▶ _RECORD SET_
------------------------------------------------------------------------
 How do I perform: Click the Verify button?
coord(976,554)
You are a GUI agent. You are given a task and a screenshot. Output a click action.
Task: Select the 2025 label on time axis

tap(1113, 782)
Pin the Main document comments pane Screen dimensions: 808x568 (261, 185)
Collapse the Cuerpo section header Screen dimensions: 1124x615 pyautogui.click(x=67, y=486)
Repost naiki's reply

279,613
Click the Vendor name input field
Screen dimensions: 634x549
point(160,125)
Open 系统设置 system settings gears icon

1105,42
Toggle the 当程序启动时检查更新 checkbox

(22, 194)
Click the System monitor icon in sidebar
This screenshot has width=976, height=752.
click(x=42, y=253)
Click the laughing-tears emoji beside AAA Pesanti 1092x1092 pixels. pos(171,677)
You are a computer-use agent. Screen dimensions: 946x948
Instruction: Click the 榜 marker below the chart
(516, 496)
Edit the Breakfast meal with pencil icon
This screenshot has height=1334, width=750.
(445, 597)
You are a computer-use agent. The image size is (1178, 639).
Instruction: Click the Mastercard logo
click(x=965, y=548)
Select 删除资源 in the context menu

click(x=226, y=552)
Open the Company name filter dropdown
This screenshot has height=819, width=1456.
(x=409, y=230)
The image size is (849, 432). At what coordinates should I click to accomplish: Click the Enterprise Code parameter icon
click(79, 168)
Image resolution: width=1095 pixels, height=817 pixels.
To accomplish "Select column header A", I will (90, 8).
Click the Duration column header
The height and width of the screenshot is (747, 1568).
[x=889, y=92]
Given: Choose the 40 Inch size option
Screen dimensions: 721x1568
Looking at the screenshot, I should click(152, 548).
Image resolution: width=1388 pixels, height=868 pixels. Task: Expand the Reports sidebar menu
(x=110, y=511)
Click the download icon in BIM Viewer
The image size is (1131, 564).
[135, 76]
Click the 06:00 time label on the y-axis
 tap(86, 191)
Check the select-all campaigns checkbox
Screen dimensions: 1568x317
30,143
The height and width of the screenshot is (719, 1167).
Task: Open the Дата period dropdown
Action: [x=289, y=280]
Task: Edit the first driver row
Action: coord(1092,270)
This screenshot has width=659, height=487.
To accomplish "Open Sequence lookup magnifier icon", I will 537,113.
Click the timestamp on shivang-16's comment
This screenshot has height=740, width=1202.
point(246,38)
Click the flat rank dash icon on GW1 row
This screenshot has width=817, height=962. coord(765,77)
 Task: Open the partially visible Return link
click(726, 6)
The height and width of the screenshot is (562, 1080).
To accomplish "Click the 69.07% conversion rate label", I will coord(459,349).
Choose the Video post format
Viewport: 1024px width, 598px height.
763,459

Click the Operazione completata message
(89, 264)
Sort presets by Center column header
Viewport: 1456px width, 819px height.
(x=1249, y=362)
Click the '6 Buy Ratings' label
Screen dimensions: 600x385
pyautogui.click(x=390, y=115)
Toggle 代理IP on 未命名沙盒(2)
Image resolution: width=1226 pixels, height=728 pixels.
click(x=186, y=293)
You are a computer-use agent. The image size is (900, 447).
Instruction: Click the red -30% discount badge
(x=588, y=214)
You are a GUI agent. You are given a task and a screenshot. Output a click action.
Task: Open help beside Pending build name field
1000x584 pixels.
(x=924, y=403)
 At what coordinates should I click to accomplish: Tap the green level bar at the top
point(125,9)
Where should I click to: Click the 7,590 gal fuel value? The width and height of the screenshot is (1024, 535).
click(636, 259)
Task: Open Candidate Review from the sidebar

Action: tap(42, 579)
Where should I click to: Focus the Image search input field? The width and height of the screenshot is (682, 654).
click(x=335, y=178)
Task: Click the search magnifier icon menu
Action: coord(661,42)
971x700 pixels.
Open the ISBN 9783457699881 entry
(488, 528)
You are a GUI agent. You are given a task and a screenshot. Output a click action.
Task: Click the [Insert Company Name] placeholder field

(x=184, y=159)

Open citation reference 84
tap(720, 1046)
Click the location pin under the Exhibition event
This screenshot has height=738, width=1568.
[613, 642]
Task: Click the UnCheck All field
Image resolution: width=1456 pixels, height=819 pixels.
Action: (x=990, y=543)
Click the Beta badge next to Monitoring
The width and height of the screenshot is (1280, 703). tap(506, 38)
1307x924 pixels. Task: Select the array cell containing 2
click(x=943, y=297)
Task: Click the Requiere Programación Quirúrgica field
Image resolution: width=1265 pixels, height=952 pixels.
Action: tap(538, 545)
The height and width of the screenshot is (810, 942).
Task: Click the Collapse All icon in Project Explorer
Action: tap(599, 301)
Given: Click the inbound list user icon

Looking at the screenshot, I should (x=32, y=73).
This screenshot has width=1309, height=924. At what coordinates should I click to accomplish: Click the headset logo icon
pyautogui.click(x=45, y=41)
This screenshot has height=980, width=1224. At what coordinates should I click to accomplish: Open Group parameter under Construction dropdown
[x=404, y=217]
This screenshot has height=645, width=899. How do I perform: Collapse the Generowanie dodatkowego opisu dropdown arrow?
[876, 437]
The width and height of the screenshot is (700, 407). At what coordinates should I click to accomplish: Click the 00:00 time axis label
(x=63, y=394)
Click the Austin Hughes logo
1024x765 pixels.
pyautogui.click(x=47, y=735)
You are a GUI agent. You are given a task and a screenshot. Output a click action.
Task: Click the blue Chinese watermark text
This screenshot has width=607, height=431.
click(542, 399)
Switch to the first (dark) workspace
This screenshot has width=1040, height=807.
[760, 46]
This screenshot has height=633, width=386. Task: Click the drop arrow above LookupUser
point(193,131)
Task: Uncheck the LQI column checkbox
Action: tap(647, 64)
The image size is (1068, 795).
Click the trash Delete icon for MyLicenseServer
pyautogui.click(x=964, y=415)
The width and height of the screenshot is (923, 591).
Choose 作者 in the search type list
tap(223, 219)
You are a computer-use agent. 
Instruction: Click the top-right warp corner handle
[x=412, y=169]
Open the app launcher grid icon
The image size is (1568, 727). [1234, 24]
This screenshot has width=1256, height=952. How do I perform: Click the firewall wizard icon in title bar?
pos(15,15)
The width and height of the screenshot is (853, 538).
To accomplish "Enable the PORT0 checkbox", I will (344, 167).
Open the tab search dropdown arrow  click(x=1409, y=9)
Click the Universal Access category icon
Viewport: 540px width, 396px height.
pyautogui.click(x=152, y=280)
------------------------------------------------------------------------
Reproduce the entries above verbatim, beginning with the line that contains "Choose the Video post format" and ending with the line that contains "pyautogui.click(x=390, y=115)", both lines included.

Choose the Video post format
Viewport: 1024px width, 598px height.
763,459

Click the Operazione completata message
(89, 264)
Sort presets by Center column header
Viewport: 1456px width, 819px height.
(x=1249, y=362)
Click the '6 Buy Ratings' label
Screen dimensions: 600x385
pyautogui.click(x=390, y=115)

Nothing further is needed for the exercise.